▸ **Supplied records**:
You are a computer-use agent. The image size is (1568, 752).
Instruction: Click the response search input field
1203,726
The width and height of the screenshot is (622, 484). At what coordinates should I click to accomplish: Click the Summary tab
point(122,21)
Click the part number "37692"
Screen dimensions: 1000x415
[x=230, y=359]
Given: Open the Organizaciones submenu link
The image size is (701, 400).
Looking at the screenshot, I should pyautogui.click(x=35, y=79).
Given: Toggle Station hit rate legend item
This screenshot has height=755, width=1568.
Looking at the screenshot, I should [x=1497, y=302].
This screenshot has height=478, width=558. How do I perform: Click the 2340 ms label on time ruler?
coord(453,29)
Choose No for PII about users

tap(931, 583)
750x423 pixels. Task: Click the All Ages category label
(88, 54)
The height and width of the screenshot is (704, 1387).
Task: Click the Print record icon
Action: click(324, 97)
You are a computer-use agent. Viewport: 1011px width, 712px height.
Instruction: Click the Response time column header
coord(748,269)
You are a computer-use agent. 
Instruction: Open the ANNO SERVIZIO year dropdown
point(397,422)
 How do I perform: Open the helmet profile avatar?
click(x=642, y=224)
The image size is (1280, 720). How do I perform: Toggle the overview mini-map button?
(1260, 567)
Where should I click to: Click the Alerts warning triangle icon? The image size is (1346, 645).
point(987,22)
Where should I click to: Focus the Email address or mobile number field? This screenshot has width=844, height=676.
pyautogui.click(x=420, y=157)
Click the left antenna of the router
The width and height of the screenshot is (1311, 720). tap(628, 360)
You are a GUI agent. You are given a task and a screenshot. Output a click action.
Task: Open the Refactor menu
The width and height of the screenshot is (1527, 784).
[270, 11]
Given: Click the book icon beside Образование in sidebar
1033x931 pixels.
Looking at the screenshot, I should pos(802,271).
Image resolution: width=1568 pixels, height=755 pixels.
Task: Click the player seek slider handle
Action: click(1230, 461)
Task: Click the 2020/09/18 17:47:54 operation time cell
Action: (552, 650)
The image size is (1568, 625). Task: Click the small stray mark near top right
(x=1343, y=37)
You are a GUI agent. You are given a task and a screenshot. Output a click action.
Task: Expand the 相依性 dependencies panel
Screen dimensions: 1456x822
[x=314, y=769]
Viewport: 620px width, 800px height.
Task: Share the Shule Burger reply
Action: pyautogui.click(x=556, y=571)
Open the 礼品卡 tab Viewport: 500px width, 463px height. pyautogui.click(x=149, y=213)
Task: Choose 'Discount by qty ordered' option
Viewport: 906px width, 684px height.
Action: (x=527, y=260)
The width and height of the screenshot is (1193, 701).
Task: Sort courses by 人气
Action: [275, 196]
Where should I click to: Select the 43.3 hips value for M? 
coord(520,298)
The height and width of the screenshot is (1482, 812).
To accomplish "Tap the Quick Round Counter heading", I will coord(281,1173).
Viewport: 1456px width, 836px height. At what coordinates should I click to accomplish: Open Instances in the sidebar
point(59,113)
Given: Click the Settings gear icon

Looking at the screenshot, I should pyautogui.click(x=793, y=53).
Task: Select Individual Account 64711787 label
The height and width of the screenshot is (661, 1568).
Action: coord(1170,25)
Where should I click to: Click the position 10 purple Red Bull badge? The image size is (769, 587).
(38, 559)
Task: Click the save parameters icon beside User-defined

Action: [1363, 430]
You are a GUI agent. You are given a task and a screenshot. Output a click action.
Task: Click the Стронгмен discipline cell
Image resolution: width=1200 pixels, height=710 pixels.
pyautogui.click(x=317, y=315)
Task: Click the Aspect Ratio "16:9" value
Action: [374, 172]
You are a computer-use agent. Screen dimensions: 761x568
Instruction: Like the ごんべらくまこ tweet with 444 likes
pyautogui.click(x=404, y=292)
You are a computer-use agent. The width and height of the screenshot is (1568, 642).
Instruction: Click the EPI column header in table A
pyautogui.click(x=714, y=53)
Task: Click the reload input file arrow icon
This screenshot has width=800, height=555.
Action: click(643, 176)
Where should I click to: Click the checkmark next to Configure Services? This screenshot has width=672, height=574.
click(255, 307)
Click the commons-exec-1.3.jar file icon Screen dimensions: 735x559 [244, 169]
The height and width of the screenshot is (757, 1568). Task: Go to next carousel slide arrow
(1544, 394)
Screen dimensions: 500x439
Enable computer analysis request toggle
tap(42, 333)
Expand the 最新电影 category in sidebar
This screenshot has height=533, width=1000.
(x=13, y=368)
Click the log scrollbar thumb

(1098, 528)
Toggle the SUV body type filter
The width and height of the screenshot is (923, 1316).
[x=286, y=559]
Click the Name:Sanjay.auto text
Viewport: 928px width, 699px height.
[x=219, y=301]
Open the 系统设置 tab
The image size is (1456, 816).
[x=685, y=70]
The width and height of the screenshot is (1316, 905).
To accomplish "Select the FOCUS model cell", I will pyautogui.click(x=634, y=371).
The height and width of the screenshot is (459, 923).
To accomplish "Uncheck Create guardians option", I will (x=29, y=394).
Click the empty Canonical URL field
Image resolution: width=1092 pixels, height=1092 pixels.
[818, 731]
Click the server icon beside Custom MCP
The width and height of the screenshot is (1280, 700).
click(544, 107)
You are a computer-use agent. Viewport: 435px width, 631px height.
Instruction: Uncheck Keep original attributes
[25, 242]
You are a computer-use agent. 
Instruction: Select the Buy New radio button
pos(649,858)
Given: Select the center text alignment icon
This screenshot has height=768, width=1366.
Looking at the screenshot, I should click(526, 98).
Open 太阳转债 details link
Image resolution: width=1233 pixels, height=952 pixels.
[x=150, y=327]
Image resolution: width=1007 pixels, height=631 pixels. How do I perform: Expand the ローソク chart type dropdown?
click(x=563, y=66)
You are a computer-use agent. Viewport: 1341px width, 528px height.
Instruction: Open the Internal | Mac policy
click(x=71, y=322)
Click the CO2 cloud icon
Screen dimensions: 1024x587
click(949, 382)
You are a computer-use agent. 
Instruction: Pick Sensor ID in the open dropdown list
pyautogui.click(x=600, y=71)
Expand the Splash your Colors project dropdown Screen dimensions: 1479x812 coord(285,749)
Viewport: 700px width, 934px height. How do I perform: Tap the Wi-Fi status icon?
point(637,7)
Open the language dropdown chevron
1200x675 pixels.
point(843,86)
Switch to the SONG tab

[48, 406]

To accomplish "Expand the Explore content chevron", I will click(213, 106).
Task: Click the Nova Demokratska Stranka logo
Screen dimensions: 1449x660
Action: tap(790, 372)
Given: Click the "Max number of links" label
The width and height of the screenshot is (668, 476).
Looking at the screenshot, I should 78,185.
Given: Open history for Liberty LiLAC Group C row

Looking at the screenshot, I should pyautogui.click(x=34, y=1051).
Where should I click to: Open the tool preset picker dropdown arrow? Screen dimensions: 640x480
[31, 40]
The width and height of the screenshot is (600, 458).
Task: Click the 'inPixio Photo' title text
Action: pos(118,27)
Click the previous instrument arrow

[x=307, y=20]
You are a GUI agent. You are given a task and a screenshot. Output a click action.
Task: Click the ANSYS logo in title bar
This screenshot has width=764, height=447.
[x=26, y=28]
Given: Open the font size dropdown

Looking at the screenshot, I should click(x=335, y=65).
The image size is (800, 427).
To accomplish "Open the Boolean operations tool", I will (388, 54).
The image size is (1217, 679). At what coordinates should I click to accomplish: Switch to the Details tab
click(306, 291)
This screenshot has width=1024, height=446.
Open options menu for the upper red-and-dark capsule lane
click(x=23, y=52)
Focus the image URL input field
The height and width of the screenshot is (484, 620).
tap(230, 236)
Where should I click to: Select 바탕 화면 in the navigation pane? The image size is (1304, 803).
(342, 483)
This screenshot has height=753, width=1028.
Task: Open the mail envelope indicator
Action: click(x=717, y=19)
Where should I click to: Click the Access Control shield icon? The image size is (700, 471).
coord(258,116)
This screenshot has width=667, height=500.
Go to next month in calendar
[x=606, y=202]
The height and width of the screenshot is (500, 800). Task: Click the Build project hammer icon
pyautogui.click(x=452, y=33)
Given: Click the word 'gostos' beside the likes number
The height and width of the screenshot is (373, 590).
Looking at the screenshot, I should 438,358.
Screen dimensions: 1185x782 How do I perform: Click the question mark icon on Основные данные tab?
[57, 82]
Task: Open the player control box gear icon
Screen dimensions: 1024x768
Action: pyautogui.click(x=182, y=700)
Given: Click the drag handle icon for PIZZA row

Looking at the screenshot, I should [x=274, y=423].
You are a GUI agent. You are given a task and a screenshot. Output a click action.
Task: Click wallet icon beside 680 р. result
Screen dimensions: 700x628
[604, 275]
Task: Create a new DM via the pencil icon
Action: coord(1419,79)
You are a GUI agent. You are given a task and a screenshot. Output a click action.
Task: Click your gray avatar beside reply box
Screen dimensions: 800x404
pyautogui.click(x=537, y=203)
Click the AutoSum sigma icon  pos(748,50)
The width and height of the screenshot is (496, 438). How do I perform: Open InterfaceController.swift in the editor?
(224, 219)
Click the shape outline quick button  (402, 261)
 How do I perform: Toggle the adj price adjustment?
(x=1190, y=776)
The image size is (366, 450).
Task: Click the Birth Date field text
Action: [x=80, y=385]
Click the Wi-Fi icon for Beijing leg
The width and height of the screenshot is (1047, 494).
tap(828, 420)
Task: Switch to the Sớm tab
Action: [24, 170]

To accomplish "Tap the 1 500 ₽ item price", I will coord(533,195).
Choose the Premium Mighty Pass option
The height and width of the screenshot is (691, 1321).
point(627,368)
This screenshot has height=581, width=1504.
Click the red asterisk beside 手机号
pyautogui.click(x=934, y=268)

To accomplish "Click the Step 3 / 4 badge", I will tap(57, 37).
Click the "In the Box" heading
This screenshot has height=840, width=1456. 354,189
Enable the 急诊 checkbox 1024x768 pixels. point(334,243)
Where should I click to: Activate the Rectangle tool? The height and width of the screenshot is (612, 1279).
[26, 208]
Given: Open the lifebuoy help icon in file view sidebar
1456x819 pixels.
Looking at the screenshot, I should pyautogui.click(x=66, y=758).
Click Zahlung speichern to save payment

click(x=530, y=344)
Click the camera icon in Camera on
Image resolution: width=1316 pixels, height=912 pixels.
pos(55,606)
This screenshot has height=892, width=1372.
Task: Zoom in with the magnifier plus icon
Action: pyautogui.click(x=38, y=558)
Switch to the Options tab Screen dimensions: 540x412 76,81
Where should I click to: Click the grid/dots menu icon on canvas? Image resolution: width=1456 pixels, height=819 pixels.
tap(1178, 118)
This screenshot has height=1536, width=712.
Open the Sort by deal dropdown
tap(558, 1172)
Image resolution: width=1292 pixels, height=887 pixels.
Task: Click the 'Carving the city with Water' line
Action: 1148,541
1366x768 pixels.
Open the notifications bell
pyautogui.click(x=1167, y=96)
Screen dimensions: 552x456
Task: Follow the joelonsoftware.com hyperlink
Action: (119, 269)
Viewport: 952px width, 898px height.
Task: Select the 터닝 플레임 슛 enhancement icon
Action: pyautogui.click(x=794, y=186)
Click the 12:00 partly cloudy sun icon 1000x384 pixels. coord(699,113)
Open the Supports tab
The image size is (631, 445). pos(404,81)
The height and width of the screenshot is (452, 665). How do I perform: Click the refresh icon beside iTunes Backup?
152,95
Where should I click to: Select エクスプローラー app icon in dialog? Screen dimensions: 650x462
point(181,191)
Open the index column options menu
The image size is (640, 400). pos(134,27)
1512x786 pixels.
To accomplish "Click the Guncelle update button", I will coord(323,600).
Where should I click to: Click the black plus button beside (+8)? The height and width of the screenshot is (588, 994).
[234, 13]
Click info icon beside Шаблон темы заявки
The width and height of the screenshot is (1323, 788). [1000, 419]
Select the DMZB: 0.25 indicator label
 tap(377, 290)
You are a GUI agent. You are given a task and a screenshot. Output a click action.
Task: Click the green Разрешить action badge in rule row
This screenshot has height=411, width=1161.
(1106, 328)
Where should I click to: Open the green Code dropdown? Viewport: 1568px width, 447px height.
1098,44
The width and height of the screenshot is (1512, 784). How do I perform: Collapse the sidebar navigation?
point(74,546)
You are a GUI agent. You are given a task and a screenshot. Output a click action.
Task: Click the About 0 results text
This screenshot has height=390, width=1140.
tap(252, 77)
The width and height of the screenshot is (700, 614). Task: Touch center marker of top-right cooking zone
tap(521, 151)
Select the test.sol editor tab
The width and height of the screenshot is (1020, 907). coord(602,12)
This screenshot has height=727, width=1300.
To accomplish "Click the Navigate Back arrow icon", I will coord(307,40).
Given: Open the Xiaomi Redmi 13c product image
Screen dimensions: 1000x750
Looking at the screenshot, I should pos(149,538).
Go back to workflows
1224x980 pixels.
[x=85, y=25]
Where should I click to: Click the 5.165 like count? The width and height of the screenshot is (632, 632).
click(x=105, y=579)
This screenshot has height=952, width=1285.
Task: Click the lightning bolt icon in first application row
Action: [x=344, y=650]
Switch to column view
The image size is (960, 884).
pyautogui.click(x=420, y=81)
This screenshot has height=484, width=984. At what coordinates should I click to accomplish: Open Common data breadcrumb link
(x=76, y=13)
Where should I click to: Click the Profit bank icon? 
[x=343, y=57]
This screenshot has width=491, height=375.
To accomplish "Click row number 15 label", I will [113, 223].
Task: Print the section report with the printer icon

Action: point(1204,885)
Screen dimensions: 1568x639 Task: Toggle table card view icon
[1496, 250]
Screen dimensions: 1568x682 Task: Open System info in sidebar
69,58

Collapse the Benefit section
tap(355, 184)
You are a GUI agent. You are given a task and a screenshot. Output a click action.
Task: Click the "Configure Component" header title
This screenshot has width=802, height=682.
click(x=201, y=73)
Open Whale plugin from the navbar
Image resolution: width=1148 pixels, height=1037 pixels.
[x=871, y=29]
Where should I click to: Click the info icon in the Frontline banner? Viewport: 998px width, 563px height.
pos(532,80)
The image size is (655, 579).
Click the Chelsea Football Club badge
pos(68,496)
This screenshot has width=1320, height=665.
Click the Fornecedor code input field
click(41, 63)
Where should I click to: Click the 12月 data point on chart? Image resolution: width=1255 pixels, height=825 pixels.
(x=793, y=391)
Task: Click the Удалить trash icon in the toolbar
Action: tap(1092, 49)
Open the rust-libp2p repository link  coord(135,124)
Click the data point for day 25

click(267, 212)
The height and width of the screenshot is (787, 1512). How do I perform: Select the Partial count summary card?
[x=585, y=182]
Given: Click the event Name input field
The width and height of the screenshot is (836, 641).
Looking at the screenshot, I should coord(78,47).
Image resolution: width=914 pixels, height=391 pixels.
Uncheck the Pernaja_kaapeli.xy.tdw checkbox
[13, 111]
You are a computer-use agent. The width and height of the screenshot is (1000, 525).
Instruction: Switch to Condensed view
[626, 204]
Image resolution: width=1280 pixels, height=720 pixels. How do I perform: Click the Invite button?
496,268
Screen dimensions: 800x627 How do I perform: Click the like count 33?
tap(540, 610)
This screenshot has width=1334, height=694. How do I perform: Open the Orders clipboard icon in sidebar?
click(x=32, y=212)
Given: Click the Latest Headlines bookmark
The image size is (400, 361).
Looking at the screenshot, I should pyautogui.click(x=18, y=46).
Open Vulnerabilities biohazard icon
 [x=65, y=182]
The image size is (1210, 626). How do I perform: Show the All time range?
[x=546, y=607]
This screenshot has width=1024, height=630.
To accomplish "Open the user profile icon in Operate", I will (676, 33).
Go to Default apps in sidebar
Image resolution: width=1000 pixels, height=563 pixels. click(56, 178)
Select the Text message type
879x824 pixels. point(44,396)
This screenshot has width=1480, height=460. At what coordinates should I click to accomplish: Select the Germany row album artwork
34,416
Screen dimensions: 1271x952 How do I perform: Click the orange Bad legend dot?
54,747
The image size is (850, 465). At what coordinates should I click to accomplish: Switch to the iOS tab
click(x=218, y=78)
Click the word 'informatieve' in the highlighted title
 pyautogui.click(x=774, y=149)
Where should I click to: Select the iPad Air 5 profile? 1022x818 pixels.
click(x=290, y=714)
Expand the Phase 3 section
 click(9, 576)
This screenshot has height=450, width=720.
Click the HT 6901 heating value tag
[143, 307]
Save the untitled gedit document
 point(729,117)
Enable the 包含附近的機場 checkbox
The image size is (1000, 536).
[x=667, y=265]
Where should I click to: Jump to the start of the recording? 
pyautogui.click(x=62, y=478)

▸ **Your goal**: Retype only this portion of the data above: the line containing "Instruction: Like the", the line containing "Expand the 最新电影 category in sidebar", and all lines between them, exactly.

▸ **Exercise output**:
Instruction: Like the ごんべらくまこ tweet with 444 likes
pyautogui.click(x=404, y=292)
You are a computer-use agent. The width and height of the screenshot is (1568, 642).
Instruction: Click the EPI column header in table A
pyautogui.click(x=714, y=53)
Task: Click the reload input file arrow icon
This screenshot has width=800, height=555.
Action: click(643, 176)
Where should I click to: Click the checkmark next to Configure Services? This screenshot has width=672, height=574.
click(255, 307)
Click the commons-exec-1.3.jar file icon Screen dimensions: 735x559 [244, 169]
The height and width of the screenshot is (757, 1568). Task: Go to next carousel slide arrow
(1544, 394)
Screen dimensions: 500x439
Enable computer analysis request toggle
tap(42, 333)
Expand the 最新电影 category in sidebar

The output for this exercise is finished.